The Business Times reported on 4th Jun that Exchange Traded Funds (ETFs) hit record trading volume & value for two months in a row on the Singapore Exchange (SGX). ETFs are not new to Singapore, but they have become viable investment alternatives in their own right. If you have never invested in one or don’t know what’s the big deal about ETFs, this is a good time to find out more.

What are ETFs?

The best way to understand ETFs is to compare it to a unit trust. If you are familiar with unit trusts, you already know what an ETF is. Like unit trusts, ETFs allows us to invest in a group of stocks or other assets at one go.

For example, you may be thinking Taiwan’s growth prospects is now brighter after the proactive economic link-ups with China since the Kuomintang party return to power. You can certainly invest in the future of Taiwan by buying a unit trust focusing on Taiwan, but you can just as easily buy a Taiwan ETF instead.

ETFs compared to Unit Trusts

But, if ETFs are just like unit trusts, why even bother? Well, it’s then time to look at the differences between an ETF and a unit trust. ETFs in general have several advantages compared to unit trusts:

1. ETFs are continuously traded on SGX. When you buy or sell an ETF, you know the exact price immediately. In contrast, you must wait for at least 1 day or more to find out your transacted price for a unit trust, since the net asset value (NAV) of a unit trust is typically only calculated once a day.

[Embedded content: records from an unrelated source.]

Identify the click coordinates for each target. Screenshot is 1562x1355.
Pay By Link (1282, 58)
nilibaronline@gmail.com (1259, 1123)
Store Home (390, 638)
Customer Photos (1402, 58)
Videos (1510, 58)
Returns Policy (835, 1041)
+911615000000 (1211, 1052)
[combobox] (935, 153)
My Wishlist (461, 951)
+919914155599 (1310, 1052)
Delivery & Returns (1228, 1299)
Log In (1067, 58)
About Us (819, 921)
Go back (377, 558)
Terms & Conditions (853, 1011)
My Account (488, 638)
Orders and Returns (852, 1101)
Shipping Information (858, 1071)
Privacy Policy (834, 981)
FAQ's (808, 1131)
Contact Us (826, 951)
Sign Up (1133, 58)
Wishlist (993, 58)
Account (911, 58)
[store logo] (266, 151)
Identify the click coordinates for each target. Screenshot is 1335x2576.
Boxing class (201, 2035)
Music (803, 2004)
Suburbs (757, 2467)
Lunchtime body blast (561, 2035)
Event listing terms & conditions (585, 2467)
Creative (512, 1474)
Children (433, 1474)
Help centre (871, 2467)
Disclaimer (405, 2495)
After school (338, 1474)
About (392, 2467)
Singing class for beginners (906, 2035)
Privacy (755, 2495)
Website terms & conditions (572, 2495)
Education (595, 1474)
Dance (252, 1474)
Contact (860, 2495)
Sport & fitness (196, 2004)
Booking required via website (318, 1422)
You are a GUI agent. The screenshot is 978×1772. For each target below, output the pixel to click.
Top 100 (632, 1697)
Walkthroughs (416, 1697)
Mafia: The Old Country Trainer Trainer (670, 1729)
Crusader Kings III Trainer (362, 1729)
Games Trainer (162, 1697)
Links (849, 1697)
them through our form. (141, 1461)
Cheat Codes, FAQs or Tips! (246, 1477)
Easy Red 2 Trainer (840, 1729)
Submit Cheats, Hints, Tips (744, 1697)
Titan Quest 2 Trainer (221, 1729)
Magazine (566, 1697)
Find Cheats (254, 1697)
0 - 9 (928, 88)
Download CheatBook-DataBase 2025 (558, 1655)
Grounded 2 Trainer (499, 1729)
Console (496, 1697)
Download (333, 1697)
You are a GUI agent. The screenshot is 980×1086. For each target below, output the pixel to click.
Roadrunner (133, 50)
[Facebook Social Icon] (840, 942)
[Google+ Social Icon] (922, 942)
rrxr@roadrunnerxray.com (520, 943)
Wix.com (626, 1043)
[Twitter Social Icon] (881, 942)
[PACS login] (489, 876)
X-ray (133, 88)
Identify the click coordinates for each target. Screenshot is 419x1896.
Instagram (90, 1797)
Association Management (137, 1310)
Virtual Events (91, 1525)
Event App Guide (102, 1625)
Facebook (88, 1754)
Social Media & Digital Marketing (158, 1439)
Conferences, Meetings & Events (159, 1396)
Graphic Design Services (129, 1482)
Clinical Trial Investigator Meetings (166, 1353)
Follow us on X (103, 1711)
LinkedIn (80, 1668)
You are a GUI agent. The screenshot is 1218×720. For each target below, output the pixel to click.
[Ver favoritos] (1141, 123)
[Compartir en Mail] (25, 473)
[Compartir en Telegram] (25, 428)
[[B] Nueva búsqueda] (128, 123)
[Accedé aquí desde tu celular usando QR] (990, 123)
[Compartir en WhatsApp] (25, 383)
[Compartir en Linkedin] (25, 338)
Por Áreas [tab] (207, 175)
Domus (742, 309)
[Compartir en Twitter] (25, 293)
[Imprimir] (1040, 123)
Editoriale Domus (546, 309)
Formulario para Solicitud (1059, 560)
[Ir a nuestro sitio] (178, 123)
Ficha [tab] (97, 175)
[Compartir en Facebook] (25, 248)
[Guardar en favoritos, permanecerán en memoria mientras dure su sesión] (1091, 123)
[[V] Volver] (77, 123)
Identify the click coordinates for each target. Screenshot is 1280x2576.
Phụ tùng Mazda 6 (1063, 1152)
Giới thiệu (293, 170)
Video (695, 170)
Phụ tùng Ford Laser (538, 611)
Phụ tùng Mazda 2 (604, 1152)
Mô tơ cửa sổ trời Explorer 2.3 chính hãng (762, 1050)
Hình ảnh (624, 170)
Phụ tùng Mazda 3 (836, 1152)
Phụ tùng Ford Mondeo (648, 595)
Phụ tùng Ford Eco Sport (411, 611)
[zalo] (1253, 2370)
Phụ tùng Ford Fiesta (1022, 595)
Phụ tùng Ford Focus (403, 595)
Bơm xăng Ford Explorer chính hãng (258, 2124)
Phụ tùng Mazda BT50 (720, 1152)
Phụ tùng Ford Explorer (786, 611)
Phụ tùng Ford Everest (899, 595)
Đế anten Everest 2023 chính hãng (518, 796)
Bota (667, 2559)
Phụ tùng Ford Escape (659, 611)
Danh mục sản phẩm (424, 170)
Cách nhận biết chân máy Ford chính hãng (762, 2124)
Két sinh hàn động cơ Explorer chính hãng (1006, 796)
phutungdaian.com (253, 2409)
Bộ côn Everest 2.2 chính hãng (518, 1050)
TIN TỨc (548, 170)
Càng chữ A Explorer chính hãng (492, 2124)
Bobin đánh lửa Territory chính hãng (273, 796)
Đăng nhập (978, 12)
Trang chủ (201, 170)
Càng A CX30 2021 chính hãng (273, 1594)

2. Transaction costs of ETFs are much lower. You will usually need to pay a 1% – 2% sales charge to buy a unit trust. This can be much more depending on where you buy your unit trusts from. On the other hand, the transaction costs for an ETF can be as low as 0.28% through most stock brokers in Singapore.

3. You can “short-sell” ETFs. No unit trust in Singapore allows you to short-sell. However, the SGX now has a S&P 500 Short ETF by Deutsche Bank that inversely tracks the S&P 500 stock index in the US. Its price increases when the S&P 500 index decreases. This effectively allows you to profit when you can foresee the US stock market falling.

As with any investments, there are also things you should look out for before investing in an ETF. The key issue you need to be aware of is forex volatility for non-Singapore ETFs. These are usually traded in US dollars. If the US dollar is appreciating, you certainly benefit. But if the US dollar depreciates, your profit will be reduced by the forex loss.

Why invest in ETFs?

ETFs is a good investment for those who have the spare cash but do not wish to spend the time or effect to pick out winners one by one. Instead, you look at an entire market and invest in those that you feel will outperform. What’s more, you can hold on to ETFs for as long as you wish, just like stocks. This means that ETFs are suitable investments for both short and long-term.

On the SGX, there are currently 35 ETFs for you to choose from, covering the major markets in Asia and around the world (E.g. ASEAN, China, Eastern Europe, India, Japan, Korea, Malaysia, Singapore, Taiwan, U.S, Vietnam, etc), as well as Gold and even Singapore bonds. For more information, you can browse the SGX ETF site or read the SGX’s investor guide in English or Chinese.

How to invest in ETFs?

You need an account with any Singapore stock broker to buy or sell ETFs. Most will allow you to do so over the Internet once you have an account. Select a broker from the full SGX list here. Within this list, many brokers welcome retail investors and some examples include DBS Vickers, Lim & Tan, OCBC Securities and Phillip Securities.